奇録-弐- 棲家~蟲~
一人暮らし お風呂 虫いっぱい
気持ち悪い もう嫌だ
仕事から帰宅すると必ず行うことがある、風呂に入る事だ。
何故なら今の仕事が肉体労働の為、汗で身体中ベタベタになっているからだ、風呂に入ってさっぱりしない事にはどんなに腹が減っていようと、疲れて眠かろうと不快で仕方ない。
住み始めて数日が過ぎた頃、勤務時間が変わり夜中に帰宅することになった。
帰ったら風呂といつものように浴室に向かい脱衣所の電気を点けようとスイッチを押すが、何度やっても点かず仕方がないので、そのまま浴室のスイッチを押すも同じく点かず、電気を替えようにもストックは買っておらずコンビニでは売っていない型の為、諦めるしかなかった。
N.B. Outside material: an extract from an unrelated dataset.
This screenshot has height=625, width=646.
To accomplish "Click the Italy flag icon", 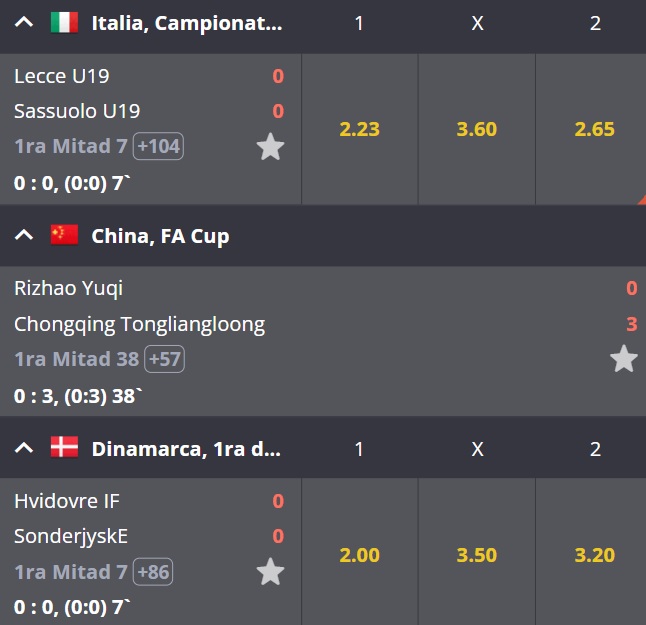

浴室の位置的に廊下の明かりが脱衣所までは入り込むくらいで暗闇の中手探りで入るしかなかったがまぁ、いいかと、汗でぐっしょりの制服を脱ぎ捨て浴室に入り頭を洗おうと椅子に座り洗っていると足元に何かが触れた感じがあったが、気のせいと無視した。
頭を洗い流し、身体を洗っているとまたしても足元に何かが触れる、今度は気のせいではなかった。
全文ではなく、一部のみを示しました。